Although with help from the community you have managed to state your problem in a form which is understandable mathematically, you still do not supply enough information to enable me (or anyone else) to give you a definitive answer (I would have posted this as a comment, but for some reason I don't see the "add comment" option is available to me). In order to give a good answer to this problem, we need to know the relative sizes of n and k versus each other and 10000 (or the expected maximum of the Di if it isn't 10000), and whether it is critical that you attain the exact minimum (even if this requires an exorbitant amount of time for the calculation) or if a close approximation would be OK, also (and if so, how close do you need to get). In addition, in order to know what algorithm runs in minimum time, we need to have an understanding about what kind of hardware is going to run the algorithm (i.e., do we have m CPU cores to run on in parallel and what is the size of m relative to k).

Another important piece of information is whether this problem will be solved only once, or it must be solved many times but there exists some connection between the distributions of the integers Di from one problem to the next (e.g., the integers Di are all random samples from a particular, unchanging probability distribution, or perhaps each successive problem has as its input an ever-increasing set which is the set from the previous problem plus an extra s integers).

No reasonable algorithm for your problem should run in time which depends in a way greater than linear in n, since building a histogram of the n integers Di requires O(n) time, and the answer to the optimization problem itself is only dependent on the histogram of the integers and not on their ordering. No algorithm can run in time less than O(n), since that is the size of the input of the problem.

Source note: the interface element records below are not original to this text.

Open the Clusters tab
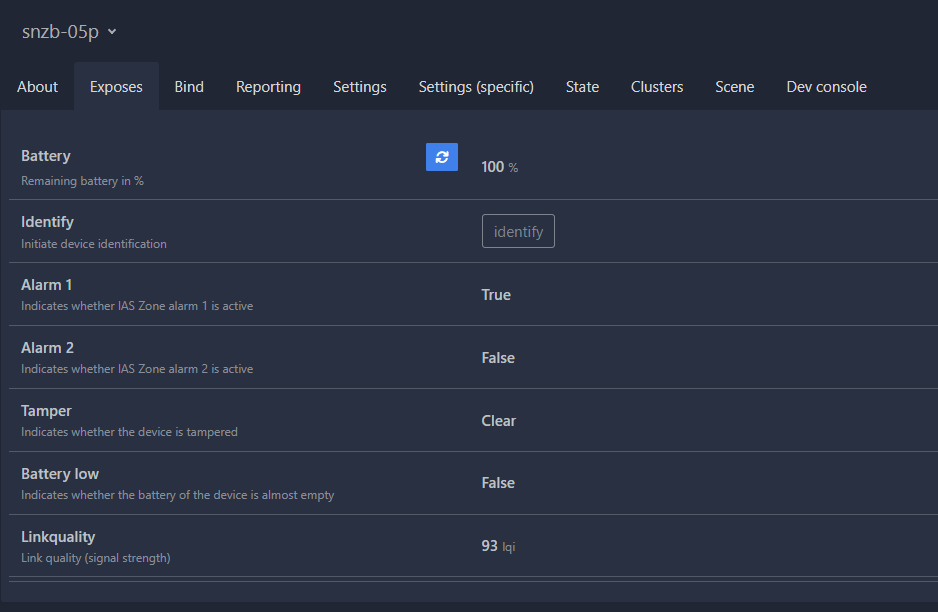 (657, 87)
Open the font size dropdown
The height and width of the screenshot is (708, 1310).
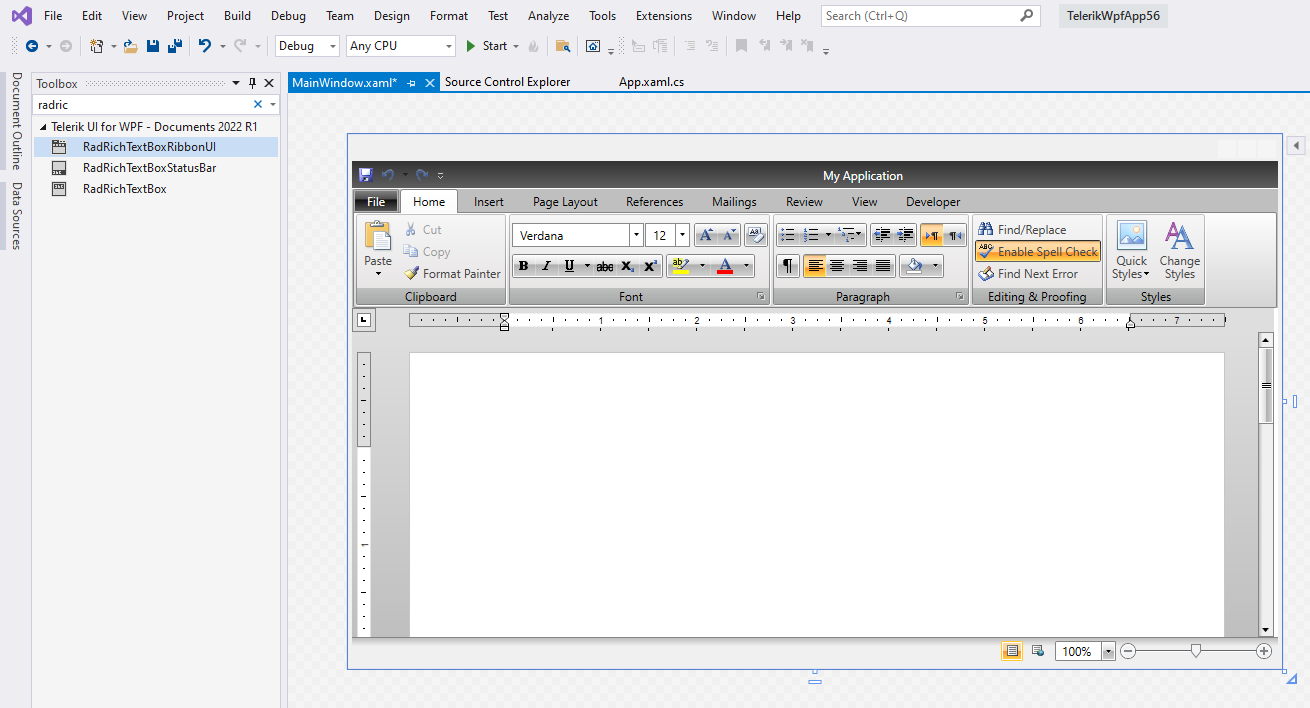click(x=682, y=234)
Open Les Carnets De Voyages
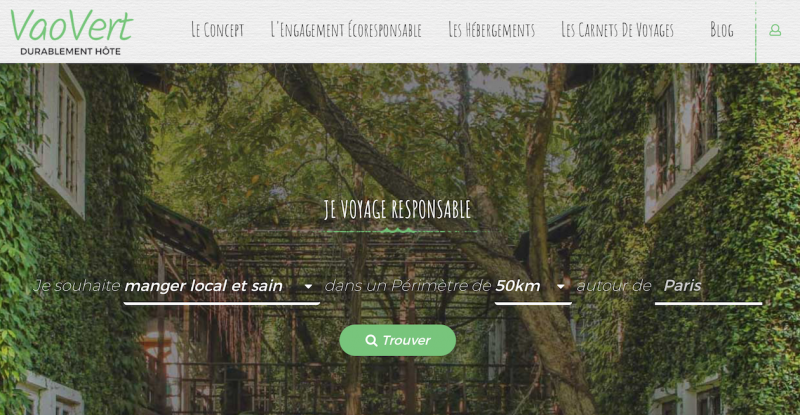The height and width of the screenshot is (415, 800). (617, 30)
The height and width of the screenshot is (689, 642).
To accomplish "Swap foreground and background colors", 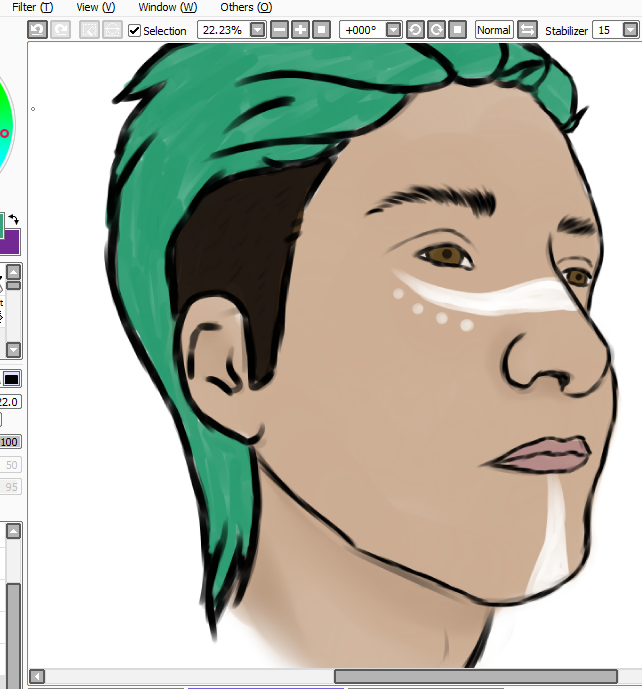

A brute force search over all of the possibilities requires, (assuming that at least one of the Di is 0 and another is 10000), for small k, say k < 10, approximately O(10000k-2) time, so if log10(n) >> 4(k-2), this is the optimal algorithm (since in this case the time for the brute force search is insignificant compared to the time to read the input). It is also interesting to note that if k is very close to 10000, then a brute force search only requires O(1000010002-k) (because we can search instead over the integers which are not used as representative integers).

If you update the definition of the problem with more information, I will attempt to edit my answer in turn.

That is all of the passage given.